Ambas películas italianas se mueven en una esfera del cine muy lejana del incomprensible
Oscar a la mejor película, aunque Sean Baker sea un excelente director, de eso
no cabe duda. Quien haya visto The Florida Project lo sabe de coro.
Se habla mucho
de la «banalización» de la prostitución que supone esta película, pero me
parece más interesante la visión que nos da de una juventud viciada, derrotada
por el bienestar, sin necesidad de cultivarse intelectualmente y que invita a
dudar de que sea el recambio de la generación de los padres que ha conseguido
la riqueza familiar, porque todo da a entender, y las escenas de la familia
rusa, con la madre dominante y castradora en primer lugar, así lo confirman;
todo da a entender, decía, que esos hijos auguran un desastre sin paliativos,
el desmoronamiento de una oligarquía que, mafiosa o no, ha construido «algo».
La puesta en
escena obligaba a un cierto «derroche» de medios, pero todo parece indicar que
han sacado un excepcional rendimiento de una casa de esas que dicen las agencias
«de ensueño», un lujo de apariencia por el que el protagonista masculino se
mueve con una propiedad absoluta, imbuido del poder absoluto que da el dinero
absoluto del que es usufructuario. En ese mismo espacio, ¡con qué diferencia
se mueven los mafosillos que acaban haciendo un estropicio descomunal! Hemos de
pasar a la segunda parte, esa noche eterna de la búsqueda del
primogénito/unigénito de los oligarcas rusos, para, casi cámara en mano,
nerviosa y veraz, bajar a los infiernos donde el joven se mueve con idéntica
desenvoltura que en el privilegiado espacio familiar.

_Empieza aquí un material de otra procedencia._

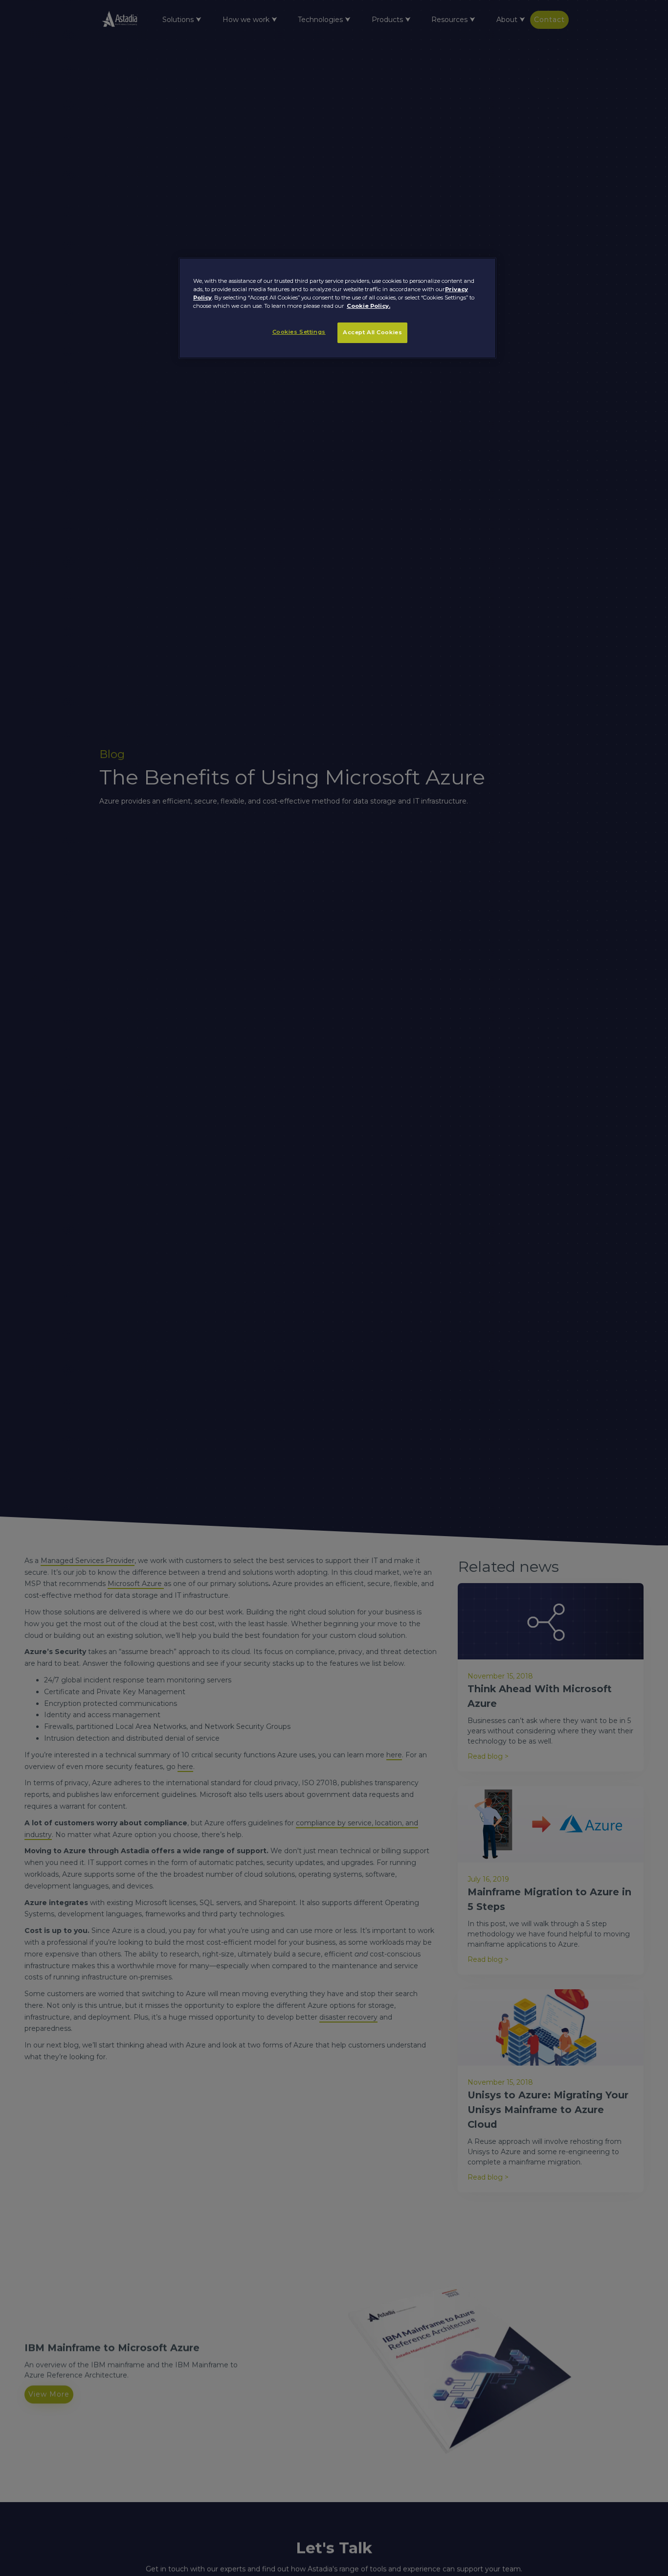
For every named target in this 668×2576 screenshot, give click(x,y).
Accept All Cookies (372, 332)
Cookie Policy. (368, 306)
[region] (337, 307)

No es la gran película que podría haber sido, de no haber extendido tanto la primera parte y haberle dado más cancha a todos los extremos del relato: familia, armenios y la pareja. El desequilibrio lastra el interés, del mismo modo que el tibio romanticismo de las postrimerías, pero la búsqueda del hijo no prodigo es un thriller cómico magnífico que invita a sonreír e incluso, en algún momento, reír de buena gana.
Yo me lo pasé muy bien, y es bien cierto que esa larga primera parte, en que parece real el cuento de hadas entre Vanya y Ani, no tiene tensión y el espectador espera que surja algo que rompa esa ilusión y equilibrio que no puede permanecer, que ocurra algo, y ocurre brillantemente, pero se hace esperar.